Multiplication doesn't have the same problem. I.E. a^x+b^x != (a+b)^x, while
a^x _b^x == (a_ b)^x. P.S. it has nothing to do with Nyquist limits.

------
moron4hire
We have to make compromises in everything. Yeah, it'd be nice to have better
scaling algorithms in web browsers, but is it worth the added overhead of
processing power and energy usage when it mostly only matters for extremely
contrived examples like the one employed here? Yes, people with specific needs
won't be able to use the common tool, but that's the very nature of
compromise: you give up the little potatoes to satisfy the majority. There is
still room for precision, it's just in the craftsman market, not in the
consumer market.

He's also being a tad disingenuous. Early in the article, he calls out
Photoshop as an offender, but Photoshop has multiple image reduction
algorithms that it can use. I haven't used the Gimp in a while, but I'm pretty
sure it does, too. Yet it's not until nearly the end of the article that he
mentions Photoshop is capable of doing a correct job.

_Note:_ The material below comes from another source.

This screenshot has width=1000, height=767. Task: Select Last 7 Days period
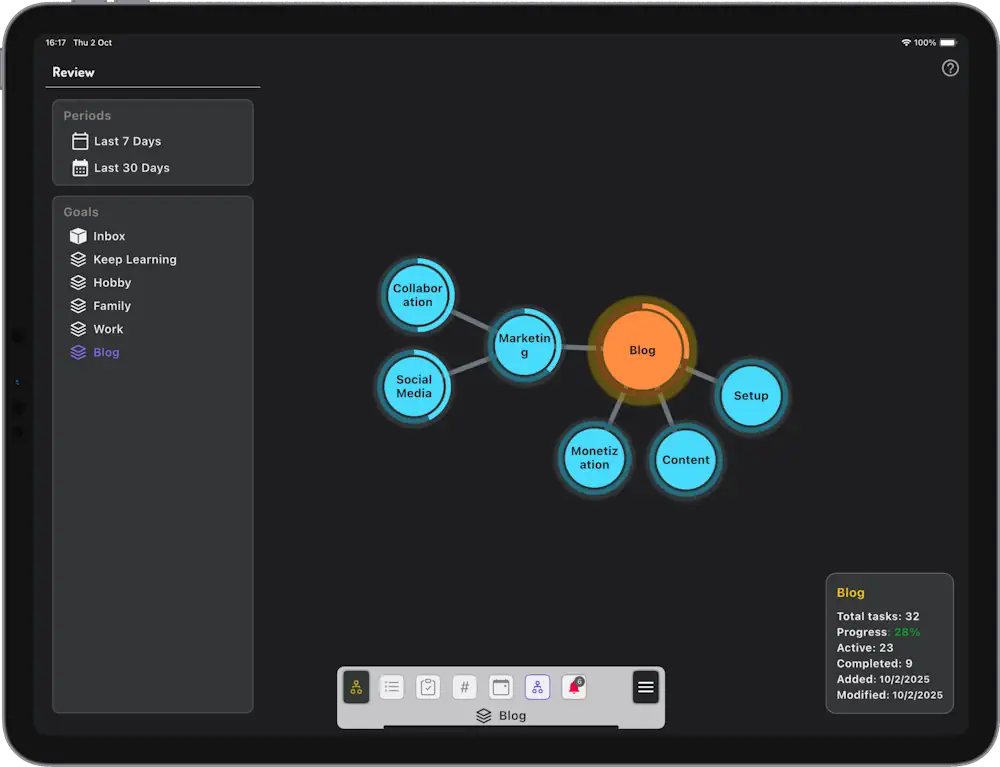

>> "On the other hand, there never was a gamma problem within the printing or
the movie industry. They have defined tight and scientifically-grounded
standards and procedures and they perceive the public software tools as toys."

This line gave me the impression the article was written by a disgruntled
analog-era print or movie industry employee, probably someone who wasn't the
best in the world but was employed at the "peak", who is upset about their
growing lack of relevance and is foisting the blame on "stupid consumers" and
"non professionals". You see the same thing with old line-of-business-
application Java programmers. The key is it's not the specific technology that
is the problem, it's the relative mediocrity of the writer.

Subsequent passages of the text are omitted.